> WRITTEN EXERCISE
Copy the following lines exactly as they appear.

> INPUT ROWS
----
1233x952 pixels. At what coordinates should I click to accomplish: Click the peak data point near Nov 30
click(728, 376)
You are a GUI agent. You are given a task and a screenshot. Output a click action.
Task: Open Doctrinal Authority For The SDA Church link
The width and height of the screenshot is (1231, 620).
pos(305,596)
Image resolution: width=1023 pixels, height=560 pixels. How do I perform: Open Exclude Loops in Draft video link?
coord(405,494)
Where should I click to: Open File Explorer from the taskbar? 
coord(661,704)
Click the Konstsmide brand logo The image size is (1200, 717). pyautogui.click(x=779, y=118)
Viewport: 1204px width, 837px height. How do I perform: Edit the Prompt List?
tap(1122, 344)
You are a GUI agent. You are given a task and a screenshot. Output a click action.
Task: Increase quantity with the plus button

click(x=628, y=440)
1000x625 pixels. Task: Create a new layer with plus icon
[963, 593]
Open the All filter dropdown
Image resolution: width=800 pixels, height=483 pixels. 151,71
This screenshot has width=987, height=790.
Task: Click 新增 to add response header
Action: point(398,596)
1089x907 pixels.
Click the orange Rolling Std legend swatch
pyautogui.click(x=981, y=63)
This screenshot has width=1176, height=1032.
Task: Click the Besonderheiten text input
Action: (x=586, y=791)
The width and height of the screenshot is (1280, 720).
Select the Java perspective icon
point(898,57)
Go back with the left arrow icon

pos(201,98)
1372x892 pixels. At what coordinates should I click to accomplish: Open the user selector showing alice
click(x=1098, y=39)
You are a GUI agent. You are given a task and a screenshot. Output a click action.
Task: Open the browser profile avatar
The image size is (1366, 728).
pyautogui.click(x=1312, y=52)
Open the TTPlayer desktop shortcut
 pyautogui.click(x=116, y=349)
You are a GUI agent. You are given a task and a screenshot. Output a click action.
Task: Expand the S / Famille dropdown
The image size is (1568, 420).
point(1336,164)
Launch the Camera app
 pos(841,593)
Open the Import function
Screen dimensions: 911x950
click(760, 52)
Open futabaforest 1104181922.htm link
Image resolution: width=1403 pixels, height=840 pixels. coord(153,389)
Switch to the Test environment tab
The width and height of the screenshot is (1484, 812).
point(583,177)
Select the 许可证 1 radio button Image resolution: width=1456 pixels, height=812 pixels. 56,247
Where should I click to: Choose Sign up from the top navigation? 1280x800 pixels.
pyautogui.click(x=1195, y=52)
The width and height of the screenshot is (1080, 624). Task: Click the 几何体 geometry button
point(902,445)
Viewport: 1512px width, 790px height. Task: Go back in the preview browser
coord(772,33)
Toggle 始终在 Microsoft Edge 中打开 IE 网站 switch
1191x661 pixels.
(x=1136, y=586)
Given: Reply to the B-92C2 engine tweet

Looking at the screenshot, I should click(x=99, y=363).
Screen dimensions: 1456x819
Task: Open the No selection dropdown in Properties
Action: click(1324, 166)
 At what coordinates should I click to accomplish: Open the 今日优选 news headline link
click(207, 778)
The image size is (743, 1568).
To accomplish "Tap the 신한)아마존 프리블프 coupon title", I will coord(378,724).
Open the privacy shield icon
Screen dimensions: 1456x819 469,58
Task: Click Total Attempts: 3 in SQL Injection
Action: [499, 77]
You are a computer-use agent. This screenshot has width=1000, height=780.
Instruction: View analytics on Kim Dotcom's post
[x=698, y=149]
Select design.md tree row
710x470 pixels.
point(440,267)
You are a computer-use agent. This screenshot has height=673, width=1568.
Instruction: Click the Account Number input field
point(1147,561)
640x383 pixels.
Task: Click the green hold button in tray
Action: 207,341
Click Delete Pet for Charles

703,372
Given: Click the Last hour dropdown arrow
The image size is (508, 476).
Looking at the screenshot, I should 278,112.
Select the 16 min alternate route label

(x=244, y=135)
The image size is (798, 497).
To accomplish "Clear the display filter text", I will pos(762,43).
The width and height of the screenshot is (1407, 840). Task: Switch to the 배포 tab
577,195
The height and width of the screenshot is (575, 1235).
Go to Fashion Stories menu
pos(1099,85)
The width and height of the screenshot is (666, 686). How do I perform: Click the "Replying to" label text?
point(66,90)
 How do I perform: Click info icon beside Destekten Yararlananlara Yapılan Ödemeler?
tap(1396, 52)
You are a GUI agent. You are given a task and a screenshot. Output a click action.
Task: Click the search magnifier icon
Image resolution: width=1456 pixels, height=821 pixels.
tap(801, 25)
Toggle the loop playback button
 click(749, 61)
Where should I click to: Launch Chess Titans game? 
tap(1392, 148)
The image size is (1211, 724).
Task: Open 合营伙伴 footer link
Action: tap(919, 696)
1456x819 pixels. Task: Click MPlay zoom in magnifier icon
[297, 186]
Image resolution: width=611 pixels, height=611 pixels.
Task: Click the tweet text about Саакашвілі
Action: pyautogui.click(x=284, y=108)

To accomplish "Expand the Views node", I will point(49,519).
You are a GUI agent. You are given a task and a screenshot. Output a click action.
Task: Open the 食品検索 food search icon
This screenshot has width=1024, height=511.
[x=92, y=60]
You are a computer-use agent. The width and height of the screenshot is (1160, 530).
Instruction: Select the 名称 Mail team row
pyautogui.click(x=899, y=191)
----
> CORRECT RESPONSE
1233x952 pixels. At what coordinates should I click to accomplish: Click the peak data point near Nov 30
click(728, 376)
You are a GUI agent. You are given a task and a screenshot. Output a click action.
Task: Open Doctrinal Authority For The SDA Church link
The width and height of the screenshot is (1231, 620).
pos(305,596)
Image resolution: width=1023 pixels, height=560 pixels. How do I perform: Open Exclude Loops in Draft video link?
coord(405,494)
Where should I click to: Open File Explorer from the taskbar? 
coord(661,704)
Click the Konstsmide brand logo The image size is (1200, 717). pyautogui.click(x=779, y=118)
Viewport: 1204px width, 837px height. How do I perform: Edit the Prompt List?
tap(1122, 344)
You are a GUI agent. You are given a task and a screenshot. Output a click action.
Task: Increase quantity with the plus button

click(x=628, y=440)
1000x625 pixels. Task: Create a new layer with plus icon
[963, 593]
Open the All filter dropdown
Image resolution: width=800 pixels, height=483 pixels. 151,71
This screenshot has width=987, height=790.
Task: Click 新增 to add response header
Action: point(398,596)
1089x907 pixels.
Click the orange Rolling Std legend swatch
pyautogui.click(x=981, y=63)
This screenshot has width=1176, height=1032.
Task: Click the Besonderheiten text input
Action: (x=586, y=791)
The width and height of the screenshot is (1280, 720).
Select the Java perspective icon
point(898,57)
Go back with the left arrow icon

pos(201,98)
1372x892 pixels. At what coordinates should I click to accomplish: Open the user selector showing alice
click(x=1098, y=39)
You are a GUI agent. You are given a task and a screenshot. Output a click action.
Task: Open the browser profile avatar
The image size is (1366, 728).
pyautogui.click(x=1312, y=52)
Open the TTPlayer desktop shortcut
 pyautogui.click(x=116, y=349)
You are a GUI agent. You are given a task and a screenshot. Output a click action.
Task: Expand the S / Famille dropdown
The image size is (1568, 420).
point(1336,164)
Launch the Camera app
 pos(841,593)
Open the Import function
Screen dimensions: 911x950
click(760, 52)
Open futabaforest 1104181922.htm link
Image resolution: width=1403 pixels, height=840 pixels. coord(153,389)
Switch to the Test environment tab
The width and height of the screenshot is (1484, 812).
point(583,177)
Select the 许可证 1 radio button Image resolution: width=1456 pixels, height=812 pixels. 56,247
Where should I click to: Choose Sign up from the top navigation? 1280x800 pixels.
pyautogui.click(x=1195, y=52)
The width and height of the screenshot is (1080, 624). Task: Click the 几何体 geometry button
point(902,445)
Viewport: 1512px width, 790px height. Task: Go back in the preview browser
coord(772,33)
Toggle 始终在 Microsoft Edge 中打开 IE 网站 switch
1191x661 pixels.
(x=1136, y=586)
Given: Reply to the B-92C2 engine tweet

Looking at the screenshot, I should click(x=99, y=363).
Screen dimensions: 1456x819
Task: Open the No selection dropdown in Properties
Action: click(1324, 166)
 At what coordinates should I click to accomplish: Open the 今日优选 news headline link
click(207, 778)
The image size is (743, 1568).
To accomplish "Tap the 신한)아마존 프리블프 coupon title", I will coord(378,724).
Open the privacy shield icon
Screen dimensions: 1456x819 469,58
Task: Click Total Attempts: 3 in SQL Injection
Action: [499, 77]
You are a computer-use agent. This screenshot has width=1000, height=780.
Instruction: View analytics on Kim Dotcom's post
[x=698, y=149]
Select design.md tree row
710x470 pixels.
point(440,267)
You are a computer-use agent. This screenshot has height=673, width=1568.
Instruction: Click the Account Number input field
point(1147,561)
640x383 pixels.
Task: Click the green hold button in tray
Action: 207,341
Click Delete Pet for Charles

703,372
Given: Click the Last hour dropdown arrow
The image size is (508, 476).
Looking at the screenshot, I should 278,112.
Select the 16 min alternate route label

(x=244, y=135)
The image size is (798, 497).
To accomplish "Clear the display filter text", I will pos(762,43).
The width and height of the screenshot is (1407, 840). Task: Switch to the 배포 tab
577,195
The height and width of the screenshot is (575, 1235).
Go to Fashion Stories menu
pos(1099,85)
The width and height of the screenshot is (666, 686). How do I perform: Click the "Replying to" label text?
point(66,90)
 How do I perform: Click info icon beside Destekten Yararlananlara Yapılan Ödemeler?
tap(1396, 52)
You are a GUI agent. You are given a task and a screenshot. Output a click action.
Task: Click the search magnifier icon
Image resolution: width=1456 pixels, height=821 pixels.
tap(801, 25)
Toggle the loop playback button
 click(749, 61)
Where should I click to: Launch Chess Titans game? 
tap(1392, 148)
The image size is (1211, 724).
Task: Open 合营伙伴 footer link
Action: tap(919, 696)
1456x819 pixels. Task: Click MPlay zoom in magnifier icon
[297, 186]
Image resolution: width=611 pixels, height=611 pixels.
Task: Click the tweet text about Саакашвілі
Action: pyautogui.click(x=284, y=108)

To accomplish "Expand the Views node", I will point(49,519).
You are a GUI agent. You are given a task and a screenshot. Output a click action.
Task: Open the 食品検索 food search icon
This screenshot has width=1024, height=511.
[x=92, y=60]
You are a computer-use agent. The width and height of the screenshot is (1160, 530).
Instruction: Select the 名称 Mail team row
pyautogui.click(x=899, y=191)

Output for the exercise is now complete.